Mis niveles de ansiedad han subido considerablemente, sobre todo desde el día que salí a correr por primera vez. El mismo día que conocimos a los chicos y estuvimos con ellos hasta altas horas de la madrugada.

También he llorado mucho. Eso, en cambio, no es muy diferente a lo que solía ser mi vida en casa de mi hermana. Sin embargo, sí han cambiado los motivos. O eso creo. La culpa lo invade todo. Y la confusión. Eso también está muy presente dentro de mi cabeza. No me gusta estar así. Siento que les estoy amargando las vacaciones a mis amigas, aunque ninguna me ha dicho nada. Ni lo harán. Noto una mano invisible apretando con fuerza mi corazón cada vez que pillo a alguna de ellas mirarme con preocupación. Me quieren. Lo sé. Yo las quiero con todo lo que soy. Pero, aunque quisiera decirles qué me pasa, no sabría cómo hacerlo. La mayor parte del tiempo ni yo misma me entiendo.

Fijo la vista en el horizonte. Esa línea imaginaria que separa el cielo del océano me hace sentir mejor, me tranquiliza. Creo que por eso paso todo el tiempo que puedo en esta terraza. Me encanta sentir la brisa revolver mi melena negra y oler el mar mientras me imagino buceando y perdiéndome entre sus aguas.

Hoy esa línea se ve más oscura a causa de la cantidad de nubes que cubren un cielo cada vez más luminoso, pero oscuro igualmente. Creo que va a llover. Me gustaría que lloviera. En esos días me siento menos sola. Puede parecer una tontería, pero los días grises en los que las gotas empañan los cristales y la gente parece más reflexiva, más ensimismada en la lectura o la música, me da la sensación de que, de algún modo, son como yo.

Miro la hora en mi móvil. Las seis y cuarenta y cinco. Silencio la alarma que tengo programada todos los días a las diez de la mañana para no olvidarme de... Bueno, no importa. Ahora no quiero pensar en eso. No puedo pensar en eso.

Aprovecho el arrebato de paz momentáneo que siento para levantarme de la silla y entrar en el apartamento.

Antes de las siete el agua salada baña mis pies. La playa está completamente vacía.

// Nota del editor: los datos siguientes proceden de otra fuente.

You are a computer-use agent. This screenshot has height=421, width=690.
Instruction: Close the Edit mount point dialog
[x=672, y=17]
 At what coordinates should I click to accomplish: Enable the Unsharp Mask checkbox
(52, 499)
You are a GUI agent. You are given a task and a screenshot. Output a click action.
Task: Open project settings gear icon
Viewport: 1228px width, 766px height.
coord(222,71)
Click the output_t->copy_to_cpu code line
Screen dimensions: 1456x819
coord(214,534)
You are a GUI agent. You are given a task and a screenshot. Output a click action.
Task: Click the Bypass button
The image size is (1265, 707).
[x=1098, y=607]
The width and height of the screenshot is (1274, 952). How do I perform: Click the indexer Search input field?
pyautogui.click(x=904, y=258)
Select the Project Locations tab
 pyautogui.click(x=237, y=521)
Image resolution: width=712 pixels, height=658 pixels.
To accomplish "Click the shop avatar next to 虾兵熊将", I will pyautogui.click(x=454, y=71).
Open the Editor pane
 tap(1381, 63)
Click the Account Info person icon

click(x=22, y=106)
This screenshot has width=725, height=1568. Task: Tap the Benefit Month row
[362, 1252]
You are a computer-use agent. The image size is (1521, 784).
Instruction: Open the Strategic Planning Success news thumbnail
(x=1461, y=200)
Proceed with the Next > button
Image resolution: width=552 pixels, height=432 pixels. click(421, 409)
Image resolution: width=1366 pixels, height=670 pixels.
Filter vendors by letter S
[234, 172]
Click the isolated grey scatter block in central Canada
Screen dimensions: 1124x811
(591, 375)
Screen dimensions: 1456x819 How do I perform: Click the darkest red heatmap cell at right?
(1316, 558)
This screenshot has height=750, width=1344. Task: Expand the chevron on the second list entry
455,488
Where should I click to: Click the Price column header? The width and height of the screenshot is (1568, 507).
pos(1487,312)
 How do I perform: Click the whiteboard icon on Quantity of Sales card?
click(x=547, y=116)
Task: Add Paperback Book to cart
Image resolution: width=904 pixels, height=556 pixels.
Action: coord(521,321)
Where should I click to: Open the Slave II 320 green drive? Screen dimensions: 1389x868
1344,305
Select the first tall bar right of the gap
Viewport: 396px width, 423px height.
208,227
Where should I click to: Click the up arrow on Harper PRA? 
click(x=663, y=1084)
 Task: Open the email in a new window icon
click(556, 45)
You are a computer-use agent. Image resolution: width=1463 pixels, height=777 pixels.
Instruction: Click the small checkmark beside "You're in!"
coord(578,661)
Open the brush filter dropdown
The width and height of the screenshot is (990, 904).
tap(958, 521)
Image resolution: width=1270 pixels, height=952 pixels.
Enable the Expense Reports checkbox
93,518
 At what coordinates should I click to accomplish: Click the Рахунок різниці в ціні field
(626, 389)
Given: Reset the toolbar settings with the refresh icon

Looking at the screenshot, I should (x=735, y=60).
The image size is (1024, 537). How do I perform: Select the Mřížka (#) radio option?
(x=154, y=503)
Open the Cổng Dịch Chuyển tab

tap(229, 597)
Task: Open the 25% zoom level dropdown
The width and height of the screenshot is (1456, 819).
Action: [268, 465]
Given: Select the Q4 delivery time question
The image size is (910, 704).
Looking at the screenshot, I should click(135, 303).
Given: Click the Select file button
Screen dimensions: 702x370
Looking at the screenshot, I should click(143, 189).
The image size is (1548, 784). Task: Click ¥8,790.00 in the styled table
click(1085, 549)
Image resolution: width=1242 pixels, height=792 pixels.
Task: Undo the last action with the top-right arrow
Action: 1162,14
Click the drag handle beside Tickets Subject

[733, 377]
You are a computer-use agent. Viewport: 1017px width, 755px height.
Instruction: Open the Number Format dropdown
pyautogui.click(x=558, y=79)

Nadie sabe lo que disfruto de este momento suspendido en el tiempo en el que es lo suficientemente tarde para que los trasnochadores sigan de fiesta y demasiado pronto para que nadie madrugue. Salvo yo. Aunque tampoco es que duerma demasiado.

Poco a poco me voy introduciendo en el mar. Las olas me salpican el estómago, provocando que lo encoja a causa de la impresión. ¡Joder! Está helada. Así que no me lo pienso. Me hundo por completo para salir un segundo después y soltar un grito medio euforia medio alivio. Necesitaba despejarme y creo que lo he conseguido. ¿Soy una bruta? Nunca he dicho lo contrario.

Comienzo a nadar a crol sintiendo las olas golpearme los brazos y la resaca intentando atraparme para que no me vaya nunca. De momento, esa es mi intención.

Durante lo que me parecen horas, despejo mi mente de todas mis preocupaciones, de todos mis miedos. Simplemente nado; solo siento el mundo en mi piel. Es increíble el poder que tiene el deporte en mí. Me encanta.

— ¿Qué cojones...?

No es la voz lo que me saca de mi estado de placidez mental. Bueno, también. Pero lo que me ha despertado ha sido el golpetazo que me he dado en la mano contra algo duro como un bloque de cemento. Me va a salir un moratón enorme.